Relationship between the Spec canine pancreatic-lipase (cPL) concentration and blood urea nitrogen (BUN) (A), creatinine (B), alanine aminotransferase (ALT) (C), Alkaline phosphatase (ALP) (D), total bilirubin (E), and C-reactive protein (CRP) (F) in 20 dogs infected with Babesia gibsoni.

In conclusion, the prevalence of pancreatitis may be low among B. gibsoni-infected dogs. In previous reports, the prevalence of pancreatitis among B. rossi-infected dogs was greater than 28% [7]. The prevalence of pancreatitis among B. gibsoni-infected dogs in this study (10%) was less than that among B. rossi-infected dogs.
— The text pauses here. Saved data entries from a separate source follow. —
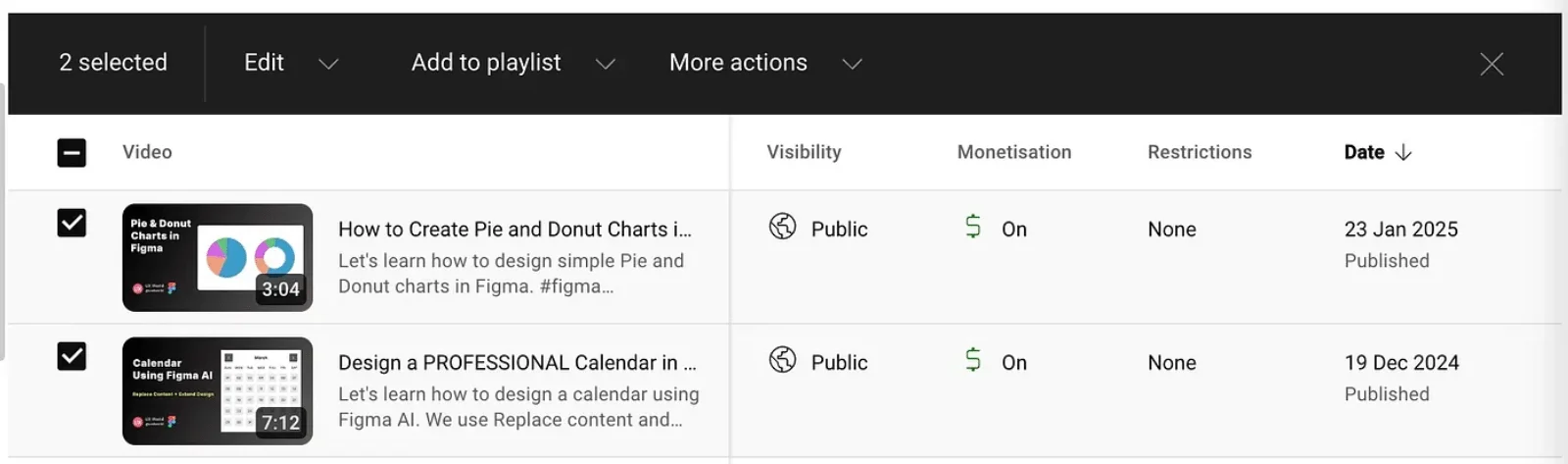1568x464 pixels.
Task: Click the globe icon for the Pie and Donut video
Action: (x=782, y=227)
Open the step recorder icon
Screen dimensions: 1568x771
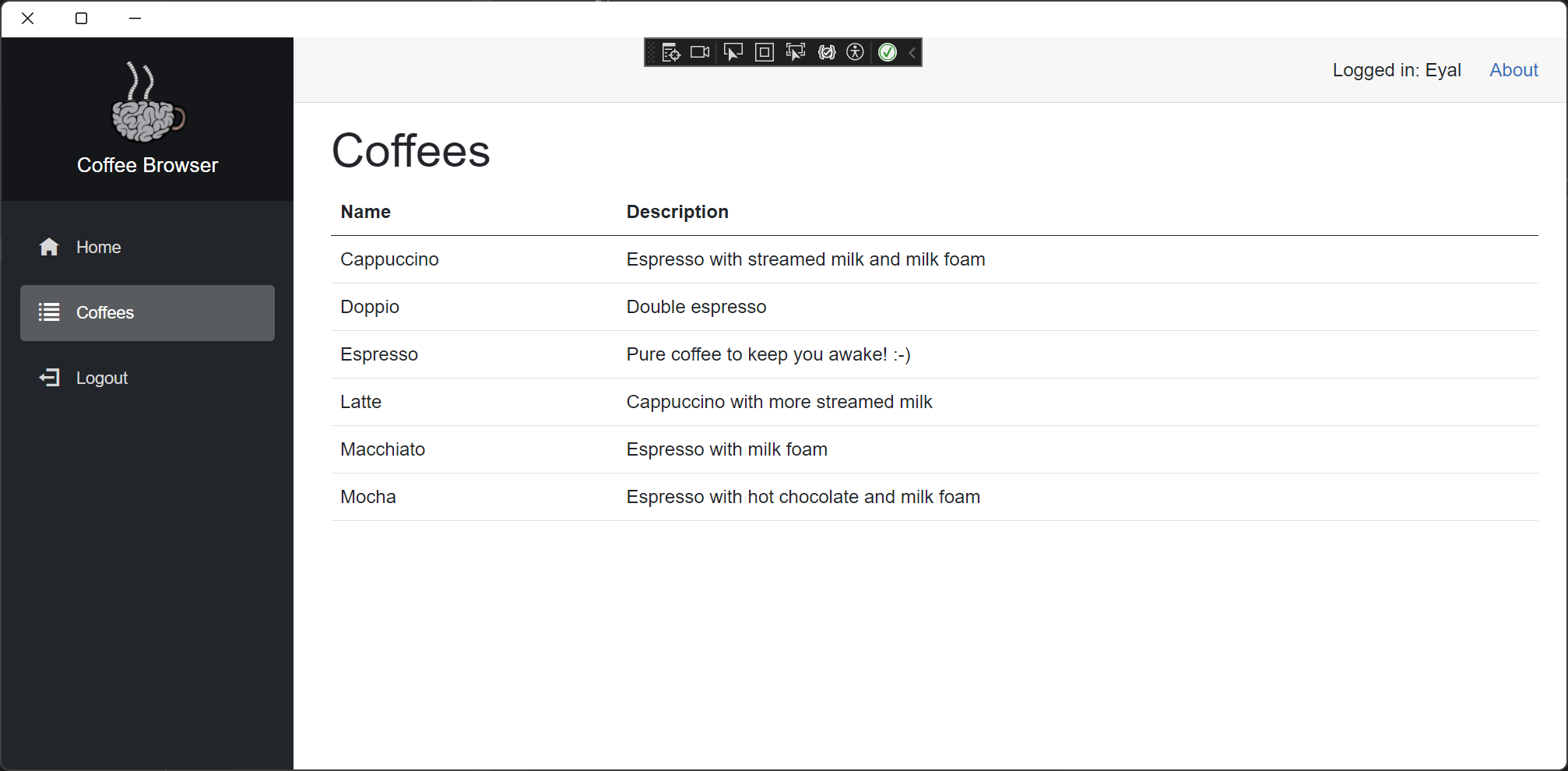[671, 52]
In B. rossi infection, the different clinical signs are considered to be the result of tissue hypoxia following anemia and concomitant SIRS caused by marked cytokine release [7]. As anemia is also main symptom in B. gibsoni infection, there should be some difference between B. gibsoni infection and B. rossi infection in dogs. Therefore, further studies using more samples from B. gibsoni-infected dogs with severe anemia are necessary to elucidate the relationship between B. gibsoni infection in dogs and pancreatitis.